Description
Literature:
In the fifteenth century, the humanist movement in Renaissance led to an exponential interest in Classical Antiquity, which included a growing appreciation for the art of gem engraving.
In this case, the double portrait is itself inspired by Antiquity also. The iconography of two profiles facing each other goes back to the ancient world, such as cameos and coins from Hellenistic Greek and Roman periods. For early examples, see: Cameo with Emperor Augustus and Livia, mid-first century AD (State Hermitage Museum, St. Petersburg inv. no. GR-12597); Cameo with two members of the Imperial family either Caligula or Claudius as Jupiter Ammon and Juno Isis, 37 50AD (British Museum, London; inv. no. 1899, 0722.1); Emperors Marcus Aurelius and Lucius Verus, c. 166 AD (Bibliothèque Nationale de France, Paris, inv. no. Camée 29). These Classical style double portraits continued well into the sixteenth century, with notable examples made for Medici family. During the 18th century in Georgian England rings with diamond-studded borders surrounding portraits, gemstones or cameos became highly fashionable, see: Scarisbrick 1993, pp. 138-139; Scarisbrick 2007, pp. 318 f., nos. 446, 448 (for diamond rings) and Diana /Claudia Wagner/John Boardman, The Beverley Collection of Gems at Alnwick Castle, London 2017, p. 22, no. 17; p. 67, no. 59 (with cameos).

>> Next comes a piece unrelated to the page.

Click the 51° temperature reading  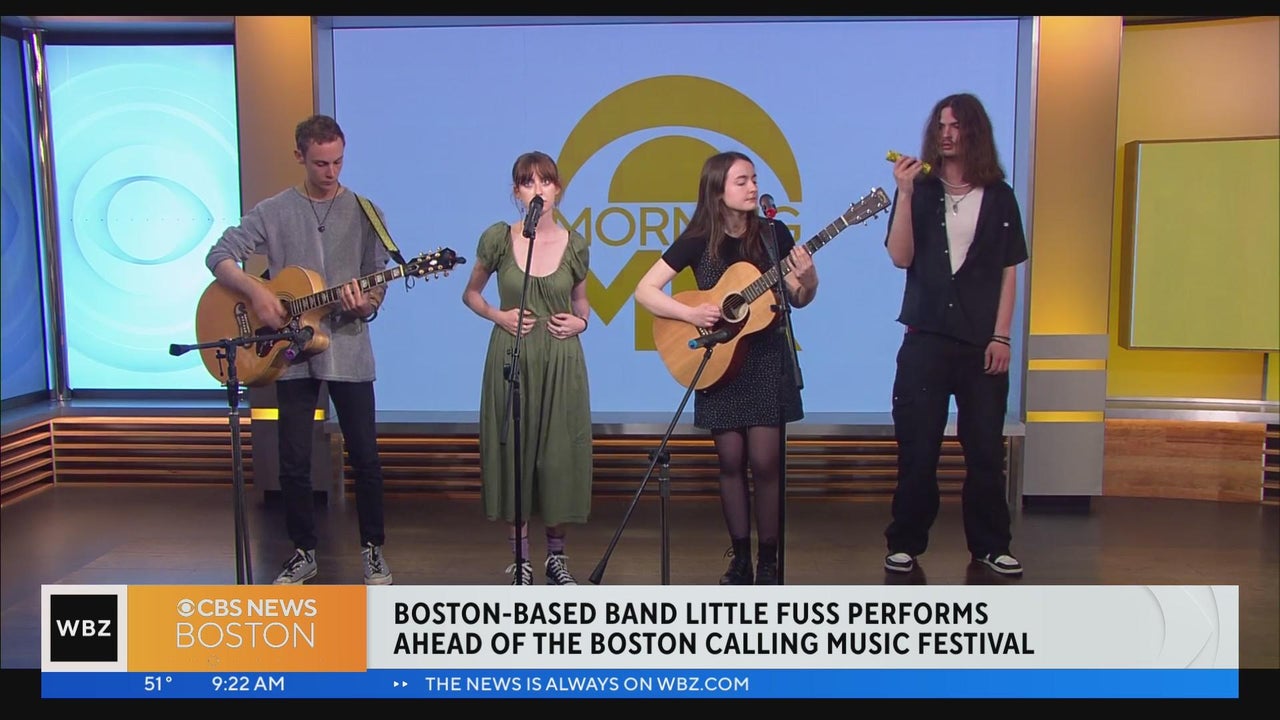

This cameo is carved in low relief, and is reminiscent of an earlier cameo, from the 2nd half of the 13th century, probably made in Paris, depicting a girl and a boy, now in the Kunsthistorisches Museum, Vienna (exh. cat. Die Kunst des Steinshcnitts. Prunkgefäße, Kameen und Commessi aus der Kunstkammer, Milano 2002, pp.64-5, no. 19 with further parallels).
The male profile head on this cameo appears ancient in type and resembles that of the Roman Emperor Augustus. The woman facing him is closer to Renaissance examples and resembles female heads on marriage portraits from about 1450-1500, cf. Portrait of a Woman with a Man at a Casement, by Fra Filippo Lippi, c. 1440 (Metropolitan Museum of Art, New York, inv. no. 8915.19); Portrait of a Lady by Ambrogio de Predis, c. 1490 (Pinacoteca Ambrosiana, Milan).